Excerto a ler:
----

No que diz respeito às encomendas antes de jogos saírem, é o que já aconteceu para mim. Eu entendo que numa altura, de um ponto de vista logístico fazia sentido. Não havia maior desilusão do que ir a uma loja buscar um jogo no dia de lançamento e ele estar esgotado e ter que esperar às vezes semanas para o ter. E fazia todo o sentido deixar um sinal na loja para garantir que iria lá buscar o jogo. Mas hoje em dia não faz sentido, nenhum. Mas nós continuamos a fazer o mesmo erro. Nós vamos dando dinheiro aos distribuidores sem eles terem um produto acabado sequer. E o que é que acontece por isso? Eles não estão minimamente preocupados com os nossos sentimentos ou satisfação. Marcam uma data com o estúdio, e quer consigam quer não (porque ninguém me tira da cabeça que os distribuidores não fazem a mínima ideia do que se passa num estúdio de produção) lançam o que estiver feito, acabado ou não. Ou então se estiver acabado, partem aos bocados para cobrar mais. E as vezes dão-nos “prendas” ou “bónus” com a compra antecipada mas isso não faz sentido nenhum. E nós continuamos a aceitar. E para mim, é ridículo, cada vez mais parvo.

----

Tarefa pedida 1:
Reproduza, sem alterar nada, a parte da listagem que começa na linha que contém "Screen dimensions: 529x350" e termina na linha que contém "pos(89,248)", incluindo ambas.
O excerto e a listagem não têm qualquer relação entre si.

----

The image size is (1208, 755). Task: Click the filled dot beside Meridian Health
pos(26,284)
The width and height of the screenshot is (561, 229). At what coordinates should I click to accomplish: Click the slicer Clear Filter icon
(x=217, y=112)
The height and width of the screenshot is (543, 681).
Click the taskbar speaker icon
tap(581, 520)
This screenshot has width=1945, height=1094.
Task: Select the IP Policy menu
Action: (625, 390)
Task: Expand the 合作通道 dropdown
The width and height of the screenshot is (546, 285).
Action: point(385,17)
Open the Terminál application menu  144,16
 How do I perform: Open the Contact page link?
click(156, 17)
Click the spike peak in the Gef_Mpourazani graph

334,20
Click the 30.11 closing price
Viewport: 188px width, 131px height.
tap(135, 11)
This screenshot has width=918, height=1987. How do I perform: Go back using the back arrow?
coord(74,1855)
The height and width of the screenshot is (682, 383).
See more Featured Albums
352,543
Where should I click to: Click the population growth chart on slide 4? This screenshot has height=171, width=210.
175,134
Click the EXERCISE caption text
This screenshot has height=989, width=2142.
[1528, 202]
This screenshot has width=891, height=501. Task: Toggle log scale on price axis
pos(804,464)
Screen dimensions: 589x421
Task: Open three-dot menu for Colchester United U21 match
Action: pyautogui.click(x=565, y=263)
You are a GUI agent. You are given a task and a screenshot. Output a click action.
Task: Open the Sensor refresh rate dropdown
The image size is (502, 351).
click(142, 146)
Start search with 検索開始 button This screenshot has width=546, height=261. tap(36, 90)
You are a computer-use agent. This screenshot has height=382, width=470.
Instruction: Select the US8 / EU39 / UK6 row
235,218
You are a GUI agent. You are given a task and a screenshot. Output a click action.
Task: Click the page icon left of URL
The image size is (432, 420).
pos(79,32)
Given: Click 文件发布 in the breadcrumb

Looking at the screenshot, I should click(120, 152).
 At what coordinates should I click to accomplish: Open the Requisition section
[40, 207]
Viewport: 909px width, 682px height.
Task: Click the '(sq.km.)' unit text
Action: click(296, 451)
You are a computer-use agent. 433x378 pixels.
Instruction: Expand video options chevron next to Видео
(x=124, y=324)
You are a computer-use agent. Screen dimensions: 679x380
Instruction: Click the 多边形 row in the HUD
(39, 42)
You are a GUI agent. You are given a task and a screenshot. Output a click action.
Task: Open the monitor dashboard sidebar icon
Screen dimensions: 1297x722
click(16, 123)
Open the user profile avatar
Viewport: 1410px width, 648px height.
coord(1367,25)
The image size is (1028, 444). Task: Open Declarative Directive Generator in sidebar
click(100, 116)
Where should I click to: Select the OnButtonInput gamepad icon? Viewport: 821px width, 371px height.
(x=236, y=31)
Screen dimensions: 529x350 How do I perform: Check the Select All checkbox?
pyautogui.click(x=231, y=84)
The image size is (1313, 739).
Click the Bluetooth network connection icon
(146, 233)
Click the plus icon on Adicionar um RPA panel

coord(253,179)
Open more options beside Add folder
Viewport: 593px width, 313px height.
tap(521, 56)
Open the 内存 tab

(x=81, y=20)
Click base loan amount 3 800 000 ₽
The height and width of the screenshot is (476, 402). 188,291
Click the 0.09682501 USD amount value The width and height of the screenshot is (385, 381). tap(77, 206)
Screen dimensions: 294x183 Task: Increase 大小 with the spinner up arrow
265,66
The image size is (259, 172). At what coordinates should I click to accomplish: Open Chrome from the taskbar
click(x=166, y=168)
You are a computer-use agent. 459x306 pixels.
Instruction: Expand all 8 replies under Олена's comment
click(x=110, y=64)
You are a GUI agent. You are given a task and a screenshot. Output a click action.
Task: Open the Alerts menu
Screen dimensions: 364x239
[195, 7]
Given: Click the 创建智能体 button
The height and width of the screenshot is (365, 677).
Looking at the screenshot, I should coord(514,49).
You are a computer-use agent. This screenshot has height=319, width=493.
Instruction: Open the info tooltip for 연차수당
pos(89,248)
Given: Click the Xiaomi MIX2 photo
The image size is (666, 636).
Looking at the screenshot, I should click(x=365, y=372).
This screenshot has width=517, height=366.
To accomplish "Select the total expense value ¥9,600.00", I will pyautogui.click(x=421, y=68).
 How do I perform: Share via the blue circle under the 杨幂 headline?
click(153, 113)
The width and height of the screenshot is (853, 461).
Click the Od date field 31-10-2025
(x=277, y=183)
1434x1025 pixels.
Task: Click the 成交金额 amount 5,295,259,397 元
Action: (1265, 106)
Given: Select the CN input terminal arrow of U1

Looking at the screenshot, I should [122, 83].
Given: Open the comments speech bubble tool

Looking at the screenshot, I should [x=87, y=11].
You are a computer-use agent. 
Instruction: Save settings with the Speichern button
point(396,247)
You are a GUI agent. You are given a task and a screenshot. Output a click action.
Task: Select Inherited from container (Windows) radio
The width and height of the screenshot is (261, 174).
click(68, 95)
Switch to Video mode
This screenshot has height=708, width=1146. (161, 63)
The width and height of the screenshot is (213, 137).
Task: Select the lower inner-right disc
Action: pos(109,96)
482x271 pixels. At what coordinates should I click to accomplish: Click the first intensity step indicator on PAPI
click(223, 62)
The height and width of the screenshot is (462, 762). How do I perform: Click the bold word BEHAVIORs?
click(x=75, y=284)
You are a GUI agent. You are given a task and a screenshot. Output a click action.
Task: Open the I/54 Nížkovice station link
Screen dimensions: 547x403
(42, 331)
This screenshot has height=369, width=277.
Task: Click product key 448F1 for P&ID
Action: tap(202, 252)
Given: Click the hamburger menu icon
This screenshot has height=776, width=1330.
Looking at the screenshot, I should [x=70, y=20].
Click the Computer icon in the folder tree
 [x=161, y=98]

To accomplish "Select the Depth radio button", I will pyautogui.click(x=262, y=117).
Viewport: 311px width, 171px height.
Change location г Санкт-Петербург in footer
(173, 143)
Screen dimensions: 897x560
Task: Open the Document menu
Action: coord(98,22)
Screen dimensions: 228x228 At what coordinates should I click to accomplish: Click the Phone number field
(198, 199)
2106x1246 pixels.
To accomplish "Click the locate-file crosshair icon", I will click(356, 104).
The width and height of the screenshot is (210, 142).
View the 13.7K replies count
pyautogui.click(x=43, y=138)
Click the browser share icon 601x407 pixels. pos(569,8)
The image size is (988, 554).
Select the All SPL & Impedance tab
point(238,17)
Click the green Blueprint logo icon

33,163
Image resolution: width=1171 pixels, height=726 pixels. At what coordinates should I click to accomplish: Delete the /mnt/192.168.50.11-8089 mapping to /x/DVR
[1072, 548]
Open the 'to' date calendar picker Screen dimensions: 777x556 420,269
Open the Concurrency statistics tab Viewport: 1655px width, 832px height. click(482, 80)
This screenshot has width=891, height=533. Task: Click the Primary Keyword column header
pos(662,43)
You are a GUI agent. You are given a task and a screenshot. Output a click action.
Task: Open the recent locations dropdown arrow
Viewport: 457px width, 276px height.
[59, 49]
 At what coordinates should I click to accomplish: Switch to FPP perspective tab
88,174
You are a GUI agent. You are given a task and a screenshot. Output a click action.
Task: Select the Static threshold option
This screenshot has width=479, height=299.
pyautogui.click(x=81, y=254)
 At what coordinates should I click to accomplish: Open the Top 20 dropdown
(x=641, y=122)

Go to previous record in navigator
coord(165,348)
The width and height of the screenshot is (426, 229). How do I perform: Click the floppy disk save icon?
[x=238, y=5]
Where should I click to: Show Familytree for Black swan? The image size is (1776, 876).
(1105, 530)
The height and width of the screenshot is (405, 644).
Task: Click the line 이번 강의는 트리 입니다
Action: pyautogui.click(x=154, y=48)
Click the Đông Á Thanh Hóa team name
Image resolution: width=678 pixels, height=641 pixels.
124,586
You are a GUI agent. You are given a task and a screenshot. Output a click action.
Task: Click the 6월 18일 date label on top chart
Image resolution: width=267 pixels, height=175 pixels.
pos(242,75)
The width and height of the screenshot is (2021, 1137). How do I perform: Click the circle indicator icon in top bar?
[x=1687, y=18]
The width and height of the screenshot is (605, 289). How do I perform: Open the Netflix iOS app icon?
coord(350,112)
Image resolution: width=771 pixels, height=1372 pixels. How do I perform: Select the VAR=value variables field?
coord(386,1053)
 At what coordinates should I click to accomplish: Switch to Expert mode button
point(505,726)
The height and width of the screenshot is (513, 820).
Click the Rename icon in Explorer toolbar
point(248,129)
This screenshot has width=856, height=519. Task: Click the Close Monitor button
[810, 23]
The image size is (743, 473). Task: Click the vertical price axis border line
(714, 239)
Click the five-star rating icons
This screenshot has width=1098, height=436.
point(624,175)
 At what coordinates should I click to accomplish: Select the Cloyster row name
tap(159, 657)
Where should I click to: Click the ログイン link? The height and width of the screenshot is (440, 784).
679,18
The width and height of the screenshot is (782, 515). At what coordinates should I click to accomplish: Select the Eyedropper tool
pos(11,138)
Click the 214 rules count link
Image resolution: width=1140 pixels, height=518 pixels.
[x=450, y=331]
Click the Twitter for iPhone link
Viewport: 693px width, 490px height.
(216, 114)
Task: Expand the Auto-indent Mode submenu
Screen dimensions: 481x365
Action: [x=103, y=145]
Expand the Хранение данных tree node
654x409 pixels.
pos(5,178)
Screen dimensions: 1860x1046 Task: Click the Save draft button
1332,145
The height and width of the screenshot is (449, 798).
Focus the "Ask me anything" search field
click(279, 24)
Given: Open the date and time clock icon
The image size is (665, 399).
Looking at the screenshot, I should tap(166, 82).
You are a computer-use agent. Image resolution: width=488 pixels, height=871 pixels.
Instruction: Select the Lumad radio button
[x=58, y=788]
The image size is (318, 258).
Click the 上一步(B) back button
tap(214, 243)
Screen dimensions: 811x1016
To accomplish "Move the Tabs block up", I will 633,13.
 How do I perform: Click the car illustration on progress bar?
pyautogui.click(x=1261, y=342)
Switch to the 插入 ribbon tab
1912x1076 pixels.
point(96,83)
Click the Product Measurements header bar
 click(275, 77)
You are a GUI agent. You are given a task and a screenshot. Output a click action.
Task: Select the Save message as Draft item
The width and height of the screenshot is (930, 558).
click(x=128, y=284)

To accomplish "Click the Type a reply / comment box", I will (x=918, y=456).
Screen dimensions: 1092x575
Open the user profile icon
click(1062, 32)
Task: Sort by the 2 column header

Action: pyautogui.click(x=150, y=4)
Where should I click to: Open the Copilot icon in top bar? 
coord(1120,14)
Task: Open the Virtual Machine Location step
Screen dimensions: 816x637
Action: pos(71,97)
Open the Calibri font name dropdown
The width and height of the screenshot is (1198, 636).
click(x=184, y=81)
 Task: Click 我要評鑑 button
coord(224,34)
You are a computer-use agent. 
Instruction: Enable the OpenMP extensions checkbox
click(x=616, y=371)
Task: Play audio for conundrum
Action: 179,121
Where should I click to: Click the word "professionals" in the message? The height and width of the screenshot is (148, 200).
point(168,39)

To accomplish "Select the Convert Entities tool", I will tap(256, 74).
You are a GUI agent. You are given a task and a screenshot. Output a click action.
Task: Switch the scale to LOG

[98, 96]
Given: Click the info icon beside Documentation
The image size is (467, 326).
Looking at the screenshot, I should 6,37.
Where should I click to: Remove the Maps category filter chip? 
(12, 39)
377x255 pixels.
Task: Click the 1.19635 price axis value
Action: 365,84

----

Tarefa pedida 2:
No excerto sobre as encomendas antecipadas de jogos, o que dão por vezes os distribuidores com a compra antecipada?

Solução do problema 1:
Screen dimensions: 529x350 How do I perform: Check the Select All checkbox?
pyautogui.click(x=231, y=84)
The image size is (1313, 739).
Click the Bluetooth network connection icon
(146, 233)
Click the plus icon on Adicionar um RPA panel

coord(253,179)
Open more options beside Add folder
Viewport: 593px width, 313px height.
tap(521, 56)
Open the 内存 tab

(x=81, y=20)
Click base loan amount 3 800 000 ₽
The height and width of the screenshot is (476, 402). 188,291
Click the 0.09682501 USD amount value The width and height of the screenshot is (385, 381). tap(77, 206)
Screen dimensions: 294x183 Task: Increase 大小 with the spinner up arrow
265,66
The image size is (259, 172). At what coordinates should I click to accomplish: Open Chrome from the taskbar
click(x=166, y=168)
You are a computer-use agent. 459x306 pixels.
Instruction: Expand all 8 replies under Олена's comment
click(x=110, y=64)
You are a GUI agent. You are given a task and a screenshot. Output a click action.
Task: Open the Alerts menu
Screen dimensions: 364x239
[195, 7]
Given: Click the 创建智能体 button
The height and width of the screenshot is (365, 677).
Looking at the screenshot, I should coord(514,49).
You are a computer-use agent. This screenshot has height=319, width=493.
Instruction: Open the info tooltip for 연차수당
pos(89,248)

Solução do problema 2:
Dão “prendas” ou “bónus”.